Monday, October 20, 2003

Job 29: Job Revealed

This essay is #33 of an ongoing series on the book of Job. Click here to start at the beginning. This link has been corrected and will now take you to the beginning.


Then Job continued his speech: “O that I could be as I was in the months now gone, ..."

With the refrain, "Then Job continued his speech:" the author concludes his interjection and we are once more in the midst of Job's situation. How different his words were now from what they were when he wanted to curse the day of his conception and birth. Job now had the stage. Eliphaz, Bildad, and Zophar had been silenced. Job was now able to talk about his past and his present. A close reading reveals many good things and some not so good things about him. Job is a book of real people, so we would expect this. This soliloquy of Job reveals him to be a complex character. He is godly, but far from perfect.

Here is the opening of Job's last speech:

Then Job continued his speech: “O that I could be as I was in the months now gone, in the days when God watched over me, when he caused his lamp to shine upon my head, and by his light I walked through darkness; just as I was in my productive time, when God’s intimate friendship was experienced in my tent, when the Almighty was still with me and my children were around me; when my steps were bathed with butter and the rock poured out for me streams of olive oil! (Job 29:1-6)

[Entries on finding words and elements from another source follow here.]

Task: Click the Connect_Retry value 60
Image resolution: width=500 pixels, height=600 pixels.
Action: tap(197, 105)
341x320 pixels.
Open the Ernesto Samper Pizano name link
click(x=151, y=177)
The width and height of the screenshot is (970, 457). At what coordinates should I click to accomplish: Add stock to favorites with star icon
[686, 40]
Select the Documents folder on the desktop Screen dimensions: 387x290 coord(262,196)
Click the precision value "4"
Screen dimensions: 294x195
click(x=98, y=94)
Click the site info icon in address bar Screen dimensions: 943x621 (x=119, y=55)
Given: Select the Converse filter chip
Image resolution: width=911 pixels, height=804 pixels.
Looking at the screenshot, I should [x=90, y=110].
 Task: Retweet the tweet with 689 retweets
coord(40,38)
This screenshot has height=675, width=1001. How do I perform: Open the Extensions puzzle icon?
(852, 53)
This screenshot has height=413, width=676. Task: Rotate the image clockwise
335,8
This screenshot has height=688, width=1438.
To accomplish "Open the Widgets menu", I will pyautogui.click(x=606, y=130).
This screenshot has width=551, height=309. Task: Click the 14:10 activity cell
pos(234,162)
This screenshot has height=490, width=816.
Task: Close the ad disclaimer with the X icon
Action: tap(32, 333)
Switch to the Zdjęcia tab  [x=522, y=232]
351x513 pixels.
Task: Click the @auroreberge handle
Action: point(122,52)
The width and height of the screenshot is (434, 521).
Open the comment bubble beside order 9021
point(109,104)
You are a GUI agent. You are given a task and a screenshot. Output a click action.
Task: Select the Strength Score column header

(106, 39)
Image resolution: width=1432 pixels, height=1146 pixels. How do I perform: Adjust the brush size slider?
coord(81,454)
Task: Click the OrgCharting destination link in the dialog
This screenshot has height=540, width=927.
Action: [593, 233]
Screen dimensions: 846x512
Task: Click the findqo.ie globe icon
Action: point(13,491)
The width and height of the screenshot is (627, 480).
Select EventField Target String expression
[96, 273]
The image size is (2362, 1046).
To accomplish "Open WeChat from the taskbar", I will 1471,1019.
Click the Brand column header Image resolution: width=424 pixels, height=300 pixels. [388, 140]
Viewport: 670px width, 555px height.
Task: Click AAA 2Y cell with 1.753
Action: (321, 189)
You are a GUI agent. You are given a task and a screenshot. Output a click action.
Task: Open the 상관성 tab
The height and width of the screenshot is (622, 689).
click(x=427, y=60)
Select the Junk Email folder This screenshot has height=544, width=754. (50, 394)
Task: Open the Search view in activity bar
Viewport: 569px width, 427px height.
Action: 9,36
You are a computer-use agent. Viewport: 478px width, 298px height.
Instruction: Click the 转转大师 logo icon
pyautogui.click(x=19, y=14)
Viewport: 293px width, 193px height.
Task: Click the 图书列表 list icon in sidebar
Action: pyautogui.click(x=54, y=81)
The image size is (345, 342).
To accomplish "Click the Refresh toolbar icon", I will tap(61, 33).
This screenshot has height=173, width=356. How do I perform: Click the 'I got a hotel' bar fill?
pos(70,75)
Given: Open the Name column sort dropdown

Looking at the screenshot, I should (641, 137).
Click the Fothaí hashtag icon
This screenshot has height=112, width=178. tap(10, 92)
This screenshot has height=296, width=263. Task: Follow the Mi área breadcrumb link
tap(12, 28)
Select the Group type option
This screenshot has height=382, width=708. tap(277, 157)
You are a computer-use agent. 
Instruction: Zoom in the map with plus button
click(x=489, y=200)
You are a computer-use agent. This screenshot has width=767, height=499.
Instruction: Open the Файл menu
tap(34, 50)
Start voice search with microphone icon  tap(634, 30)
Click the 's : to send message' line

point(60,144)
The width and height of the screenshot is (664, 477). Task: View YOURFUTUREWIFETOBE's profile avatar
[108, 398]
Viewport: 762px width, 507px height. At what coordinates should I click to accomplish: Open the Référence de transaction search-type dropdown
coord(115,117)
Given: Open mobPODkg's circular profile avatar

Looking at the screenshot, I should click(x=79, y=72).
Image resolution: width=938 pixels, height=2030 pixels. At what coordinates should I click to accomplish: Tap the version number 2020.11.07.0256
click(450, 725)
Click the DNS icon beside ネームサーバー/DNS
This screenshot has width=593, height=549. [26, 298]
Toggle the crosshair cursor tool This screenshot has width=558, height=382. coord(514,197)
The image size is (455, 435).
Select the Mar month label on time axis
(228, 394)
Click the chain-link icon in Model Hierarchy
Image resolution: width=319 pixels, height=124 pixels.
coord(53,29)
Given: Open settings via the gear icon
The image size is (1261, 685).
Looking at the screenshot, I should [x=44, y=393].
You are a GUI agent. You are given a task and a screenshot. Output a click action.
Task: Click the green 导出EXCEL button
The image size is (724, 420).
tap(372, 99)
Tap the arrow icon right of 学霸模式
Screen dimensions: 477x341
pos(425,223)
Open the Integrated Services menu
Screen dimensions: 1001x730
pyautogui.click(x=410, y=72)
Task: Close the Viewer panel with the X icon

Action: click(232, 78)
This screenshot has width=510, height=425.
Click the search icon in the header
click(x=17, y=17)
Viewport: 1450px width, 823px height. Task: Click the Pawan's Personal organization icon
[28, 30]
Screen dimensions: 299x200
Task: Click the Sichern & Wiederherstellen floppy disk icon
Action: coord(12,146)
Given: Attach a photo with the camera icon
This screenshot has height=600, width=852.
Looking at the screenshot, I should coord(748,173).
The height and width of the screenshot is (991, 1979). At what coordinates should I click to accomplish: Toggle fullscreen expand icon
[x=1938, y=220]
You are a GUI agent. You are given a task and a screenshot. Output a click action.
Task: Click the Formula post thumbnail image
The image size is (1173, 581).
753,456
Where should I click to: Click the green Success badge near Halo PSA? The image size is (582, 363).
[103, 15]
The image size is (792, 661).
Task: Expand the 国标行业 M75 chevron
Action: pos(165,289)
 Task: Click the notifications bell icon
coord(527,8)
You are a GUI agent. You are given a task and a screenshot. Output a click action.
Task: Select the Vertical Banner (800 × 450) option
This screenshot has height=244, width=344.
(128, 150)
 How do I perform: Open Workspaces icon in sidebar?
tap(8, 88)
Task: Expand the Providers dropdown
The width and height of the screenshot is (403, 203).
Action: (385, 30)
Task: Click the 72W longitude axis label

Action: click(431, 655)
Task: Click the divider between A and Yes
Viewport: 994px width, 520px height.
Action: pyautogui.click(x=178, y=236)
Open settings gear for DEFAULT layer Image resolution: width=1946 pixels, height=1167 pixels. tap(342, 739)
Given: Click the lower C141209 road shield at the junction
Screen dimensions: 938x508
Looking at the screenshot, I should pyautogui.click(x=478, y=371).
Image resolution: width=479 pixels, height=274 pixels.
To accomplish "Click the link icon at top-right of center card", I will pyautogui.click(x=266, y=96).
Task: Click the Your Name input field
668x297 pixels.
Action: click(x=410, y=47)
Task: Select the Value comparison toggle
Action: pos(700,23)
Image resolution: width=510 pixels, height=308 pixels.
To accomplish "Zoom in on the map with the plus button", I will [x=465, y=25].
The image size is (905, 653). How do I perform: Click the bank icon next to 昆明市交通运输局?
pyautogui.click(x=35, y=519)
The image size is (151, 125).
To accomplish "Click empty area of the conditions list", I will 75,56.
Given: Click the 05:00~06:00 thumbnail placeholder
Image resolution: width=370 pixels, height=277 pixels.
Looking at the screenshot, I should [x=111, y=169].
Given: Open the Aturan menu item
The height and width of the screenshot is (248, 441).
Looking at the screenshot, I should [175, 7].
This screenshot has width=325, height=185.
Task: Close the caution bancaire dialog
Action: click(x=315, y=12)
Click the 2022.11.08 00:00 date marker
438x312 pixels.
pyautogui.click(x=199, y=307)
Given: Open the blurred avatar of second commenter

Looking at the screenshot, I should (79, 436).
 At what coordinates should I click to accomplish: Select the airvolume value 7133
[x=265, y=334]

This is the description of the good life: intimacy with God, surrounded by family, and having steps bathed in butter. Job had everything that he wanted on the home front.

When I went out to the city gate and secured my seat in the public square, the young men would see me and step aside, and the old men would get up and remain standing; the chief men restrained from talking and covered their mouths with their hands; the voices of the nobles fell silent, and their tongues stuck to the roof of their mouths. (Job 29:7-10)

Not only did Job have the ideal home, but he had political status in the community. The city gate was the place of government. He had the respect of the young, the old, and the chief men. They became silent when Job arrived. Job had great honor.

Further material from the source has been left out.